_Exercise requirements_. Would you return every entry, exactly as it is written?

Records from a collection:
· · · ·
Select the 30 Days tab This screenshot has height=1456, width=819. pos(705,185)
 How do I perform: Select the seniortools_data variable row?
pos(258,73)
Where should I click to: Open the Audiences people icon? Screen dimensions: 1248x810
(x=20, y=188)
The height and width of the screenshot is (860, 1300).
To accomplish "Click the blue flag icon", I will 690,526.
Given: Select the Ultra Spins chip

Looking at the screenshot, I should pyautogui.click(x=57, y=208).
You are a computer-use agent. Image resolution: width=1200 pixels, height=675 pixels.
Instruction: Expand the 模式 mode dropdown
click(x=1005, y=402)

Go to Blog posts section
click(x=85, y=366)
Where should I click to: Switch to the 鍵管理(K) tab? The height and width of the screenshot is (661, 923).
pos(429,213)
· · · ·
_Problem solution_.
Select the 30 Days tab This screenshot has height=1456, width=819. pos(705,185)
 How do I perform: Select the seniortools_data variable row?
pos(258,73)
Where should I click to: Open the Audiences people icon? Screen dimensions: 1248x810
(x=20, y=188)
The height and width of the screenshot is (860, 1300).
To accomplish "Click the blue flag icon", I will 690,526.
Given: Select the Ultra Spins chip

Looking at the screenshot, I should pyautogui.click(x=57, y=208).
You are a computer-use agent. Image resolution: width=1200 pixels, height=675 pixels.
Instruction: Expand the 模式 mode dropdown
click(x=1005, y=402)

Go to Blog posts section
click(x=85, y=366)
Where should I click to: Switch to the 鍵管理(K) tab? The height and width of the screenshot is (661, 923).
pos(429,213)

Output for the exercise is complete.